### EXERCISE REQUIREMENTS
1 > In the article about the Coraopolis police officer lawsuit, what reason did the officer allegedly give for taking photographs with his personal cellphone?
2 > Pick up the article about the Coraopolis police officer lawsuit right after its last sentence.

### DOCUMENT SECTION
Woman Says Cop Made Her a Victim Again

PITTSBURGH (CN) - A Pennsylvania police officer took "inappropriate, gratuitous" photographs on his cellphone of the victim of a sexual assault, she claims in Federal Court.

Though the June 26 lawsuit identifies both the plaintiff and the Coraopolis police officer she says subjected her to the invasive search, Courthouse News has redacted these names in light of the sensitive nature of the allegations.

The plaintiff says she was 20 years old at the time of the incident.

She allegedly took herself to the hospital for a rape kit after blacking out on June 27, 2013, possibly because of a date-rape drug, and waking up "in the street wearing nothing but a size 4x T shirt which did not belong to her, bikini bottoms, shorts, and bare feet."

A Coraopolis police officer at the hospital where the plaintiff was examined and photographed directed the woman to report to the police station the next day, according to the complaint.

The plaintiff says this roughly 40-year-old officer was "on duty and in full uniform" when she arrived at the station.

After taking her to an investigation room, the officer began questioning the woman about the incident and taking photographs of her with his personal cellphone, according to the complaint.

Waving off questions about his actions, Barger allegedly said that the police department camera was broken.

The plaintiff says she was intimidated by and was uncomfortable with the officer inquiring about bruising on her breasts but felt obligated to submit to his requests.

Though the plaintiff allegedly told the officer repeatedly that there were no marks on or near her breasts, the officer pulled on her shirt to make her show him, she says.

Likewise the plaintiff said there were no "marks or bruising in her vagina area," and the rape kit documented this as well, according to the complaint.

She says the officer nevertheless insisted on photographing her vaginal area and her rear end.

Though the plaintiff allegedly pulled her shorts only halfway down her rear end, she says the officer touched her rear end with his finger and then pulled her "shorts away from her body to enable himself to see and take photographs of the Plaintiff's entire rear end."

### RECORD EXCERPTS
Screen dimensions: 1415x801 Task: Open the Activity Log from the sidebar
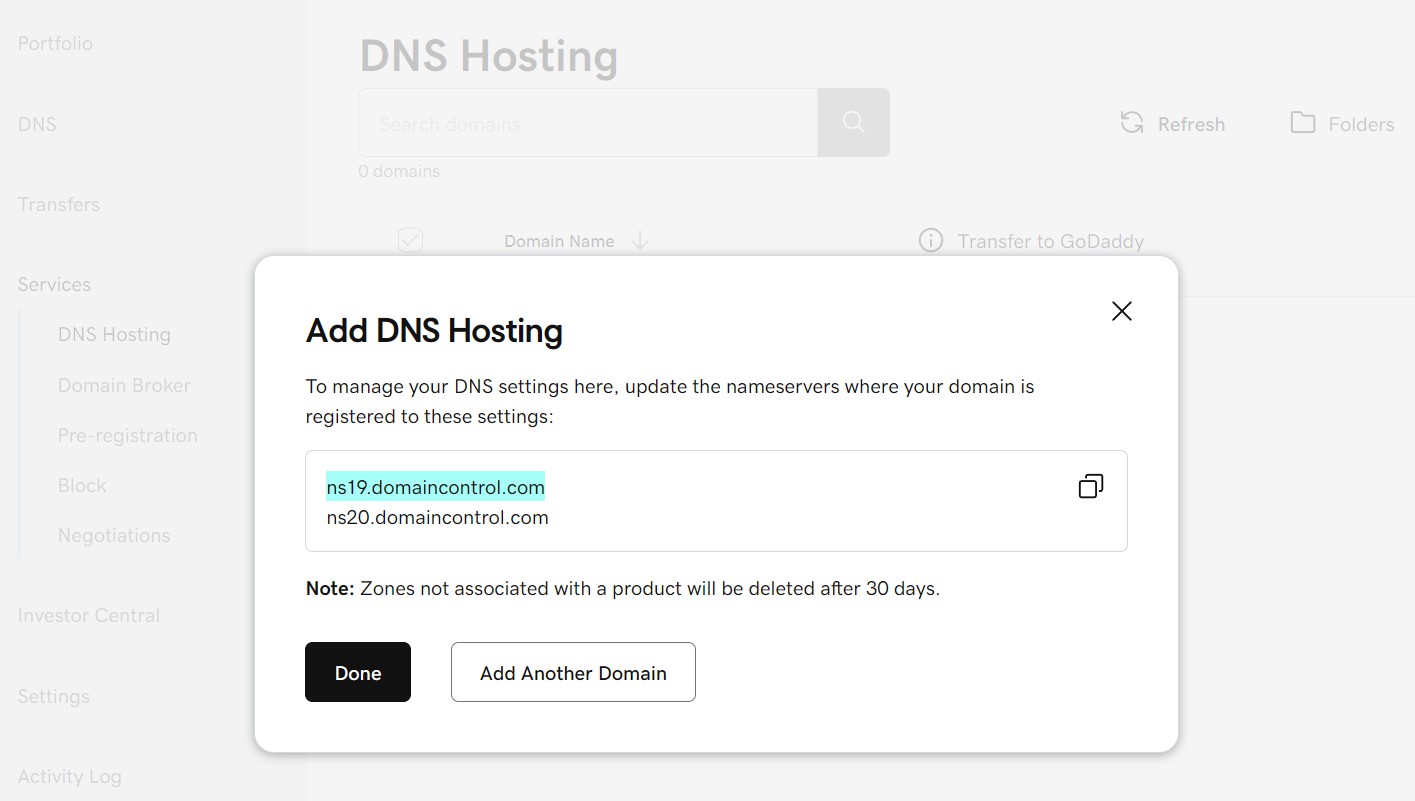[x=69, y=776]
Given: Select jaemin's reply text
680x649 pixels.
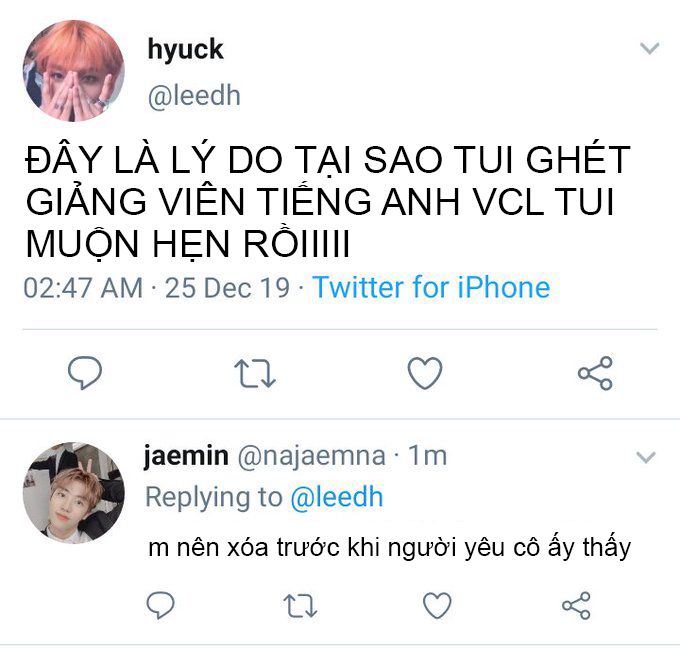Looking at the screenshot, I should point(389,548).
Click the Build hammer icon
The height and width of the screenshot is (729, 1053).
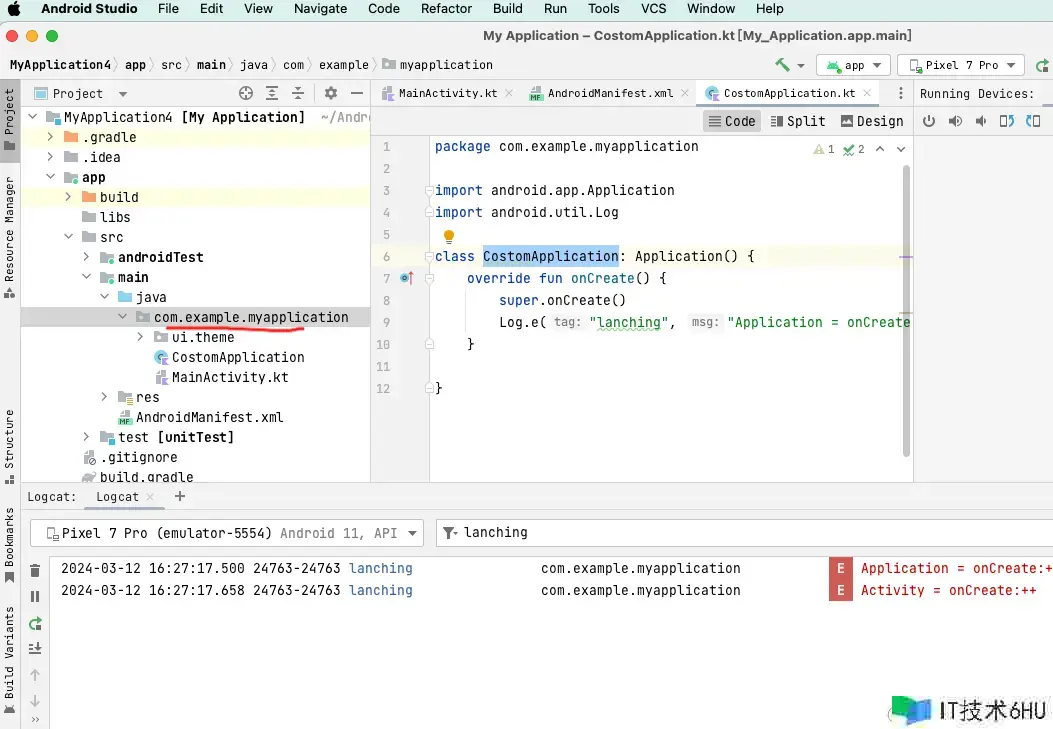(783, 65)
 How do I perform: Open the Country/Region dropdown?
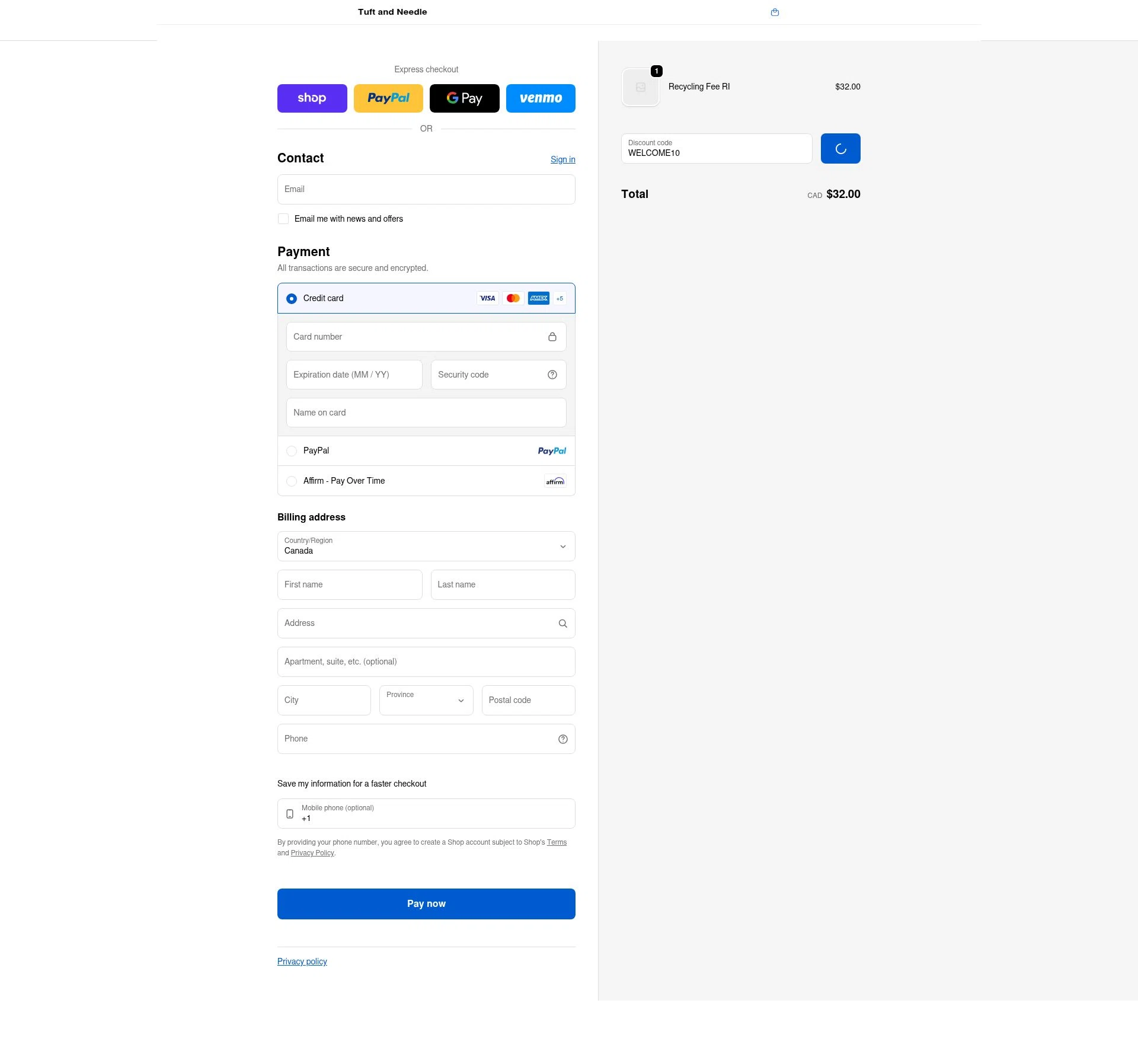tap(426, 547)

### RESPONSES TO THE EXERCISE
1 > He said the police department camera was broken.

2 >
The plaintiff says went home and told her mother about the ordeal, and that her mother reported what happened to the Allegheny County Police Department.

Detectives eventually seized the officer's phone after he denied having taken any pictures under initial questioning, according to the complaint.

The plaintiff says imaging of the officer's cellphone established that he "had, in fact, taken inappropriate, gratuitous photographs of [her] intimate areas."

Though the officer eventually admitted to having taken the pictures, the plaintiff says he wronged her further by failing to complete her investigation or turn it over to another entity to complete.

The officer thus "not only victimized the plaintiff after she was potentially raped, he then abandoned the criminal investigation and did nothing to ensure that it was taken over by another agency/entity, which has led to the possible crime never being solved," the complaint states.

There is no mention in the complaint of whether the officer was reprimanded in connection to the plaintiff's case.

Representatives for the Coraopolis and Allegheny police departments have not returned requests for comment. Only the officer is named as a defendant.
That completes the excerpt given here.